As I have demonstrated elsewhere, the author is ignoring the fact that those who are drawn are also raised up. See the relevant chapter in TPF.
Jesus had just said that His raising up believers at the last day was the Father’s will or desire. (And we saw that God’s will is not always carried out). The rest of the verses in this chapter that repeat part of this statement imply what was stated in verse 39, that none perishing, and all being raised at the last day, is God’s will or desire, but that is not necessarily a universal fact!
That is the problem with Calvinists! They want to press the language to the literal extreme when it suites them, like here and in Rom. 8, but do precisely the opposite when it comes to God’s drawing all men, or that the atonement is for all, or that God desires to save all!

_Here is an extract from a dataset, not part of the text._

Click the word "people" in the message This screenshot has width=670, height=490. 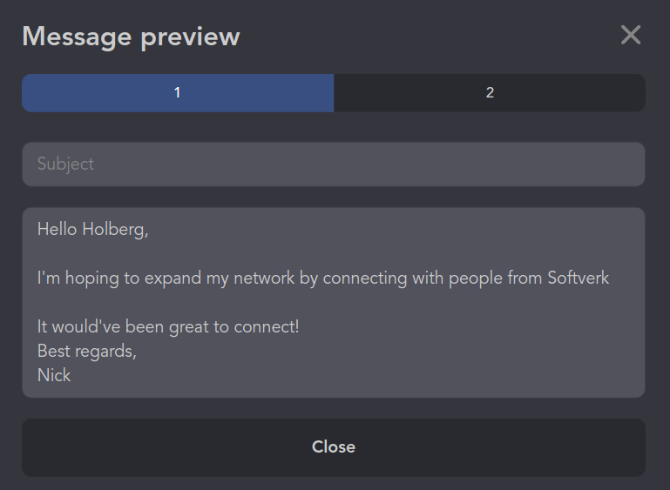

We shall end our reply here, since there really is nothing of substance left to refute. The author failed in his initial attempt to establish his argument, and has added to that failure a large dose of common, traditionally-driven eisegetical errors that have little if anything to do with the actual text. And now we find him, having made numerous errors in his handling of the language, saying “that is the problem with Calvinists!” Well, it is painfully obvious it is the author who has not done his homework, either in the text, or in the writings of those he dismisses. The teaching of John 6 stands firm, with yet another failed attempt at escaping its teaching left upon the scrap heap of man’s traditions.